Автобус выехал в дорогу, и в то время как сидевший у окна путешественник во все глаза рассматривал окраинные кварталы Эрзурума, крошечные и нищие бакалейные лавки, пекарни и помещения ветхих кофеен, пошел снег. Этот снег был сильнее и крупнее того, что шел во время путешествия из Стамбула до Эрзурума. Если бы путешественник, сидевший у окна, не устал бы так в дороге и внимательнее посмотрел бы на огромные снежинки, спускающиеся с неба как птичьи перья, он смог бы почувствовать, что приближается сильная снежная буря, и, возможно, вернулся бы назад, поняв, что отправляется в путешествие, которое изменит всю его жизнь.

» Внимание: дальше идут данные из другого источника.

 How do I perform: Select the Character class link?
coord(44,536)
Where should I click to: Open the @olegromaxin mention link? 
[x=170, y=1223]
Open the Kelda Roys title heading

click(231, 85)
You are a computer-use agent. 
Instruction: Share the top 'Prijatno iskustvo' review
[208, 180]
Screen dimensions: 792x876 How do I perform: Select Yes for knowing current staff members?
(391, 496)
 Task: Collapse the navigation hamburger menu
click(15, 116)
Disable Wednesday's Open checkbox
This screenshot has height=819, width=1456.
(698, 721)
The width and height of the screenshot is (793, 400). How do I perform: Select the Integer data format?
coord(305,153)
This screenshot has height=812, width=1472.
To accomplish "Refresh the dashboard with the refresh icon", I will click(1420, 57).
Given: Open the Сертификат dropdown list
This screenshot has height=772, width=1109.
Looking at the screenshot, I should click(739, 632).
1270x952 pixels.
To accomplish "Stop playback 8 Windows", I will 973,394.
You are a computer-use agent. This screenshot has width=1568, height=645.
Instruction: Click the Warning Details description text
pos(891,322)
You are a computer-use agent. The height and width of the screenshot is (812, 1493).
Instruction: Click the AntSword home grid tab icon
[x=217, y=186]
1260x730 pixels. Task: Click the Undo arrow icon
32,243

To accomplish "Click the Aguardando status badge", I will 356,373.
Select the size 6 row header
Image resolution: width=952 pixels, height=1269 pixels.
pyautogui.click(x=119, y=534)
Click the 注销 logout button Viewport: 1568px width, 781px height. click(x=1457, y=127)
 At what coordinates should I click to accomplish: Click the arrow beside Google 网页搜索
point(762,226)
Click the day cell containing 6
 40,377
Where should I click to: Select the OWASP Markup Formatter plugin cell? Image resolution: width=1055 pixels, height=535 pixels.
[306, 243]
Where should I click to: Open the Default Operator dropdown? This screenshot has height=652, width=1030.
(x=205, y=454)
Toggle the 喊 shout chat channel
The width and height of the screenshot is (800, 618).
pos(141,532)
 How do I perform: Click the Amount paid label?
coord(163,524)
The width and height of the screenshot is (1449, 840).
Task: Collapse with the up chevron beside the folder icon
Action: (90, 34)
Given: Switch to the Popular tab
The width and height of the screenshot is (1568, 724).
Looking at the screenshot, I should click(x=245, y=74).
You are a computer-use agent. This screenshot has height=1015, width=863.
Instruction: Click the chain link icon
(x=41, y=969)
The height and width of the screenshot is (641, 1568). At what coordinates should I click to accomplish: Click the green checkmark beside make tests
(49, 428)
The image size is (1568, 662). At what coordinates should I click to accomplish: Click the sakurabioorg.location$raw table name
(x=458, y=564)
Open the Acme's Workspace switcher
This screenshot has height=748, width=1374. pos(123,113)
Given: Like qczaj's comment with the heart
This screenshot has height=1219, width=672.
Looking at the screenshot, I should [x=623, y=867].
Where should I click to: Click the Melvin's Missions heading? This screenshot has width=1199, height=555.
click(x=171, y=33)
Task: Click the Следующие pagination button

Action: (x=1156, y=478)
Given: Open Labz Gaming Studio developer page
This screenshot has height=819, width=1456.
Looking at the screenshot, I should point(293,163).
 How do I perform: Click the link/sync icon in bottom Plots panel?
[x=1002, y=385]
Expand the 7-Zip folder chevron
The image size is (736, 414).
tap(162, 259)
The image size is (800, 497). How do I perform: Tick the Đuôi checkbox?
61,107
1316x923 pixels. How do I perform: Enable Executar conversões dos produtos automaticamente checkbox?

Но ему и в голову не пришло вернуться. Он посмотрел на небо, которое, начав темнеть, казалось еще светлее, и увидел снежинки, — становясь все больше и больше, они кружились на ветру не как признаки приближающейся беды, а как вернувшиеся наконец знаки счастья и радости из далекого детства. Неделю назад путешественник, сидевший у окна, впервые за двенадцать лет вернулся в город, где он прожил годы детства, где был счастлив. Он вернулся в Стамбул из-за смерти матери, пробыл там четыре дня и отправился в эту поездку в Карс, которая совершенно не была запланирована. Он чувствовал, что этот сверхъестественно красивый снег делает его счастливее даже больше, чем Стамбул, который удалось увидеть долгие годы спустя. Он был поэтом и в одном стихотворении, написанном много лет назад, которое было мало знакомо турецкому читателю, написал, что однажды в жизни даже во сне можно увидеть, как идет снег.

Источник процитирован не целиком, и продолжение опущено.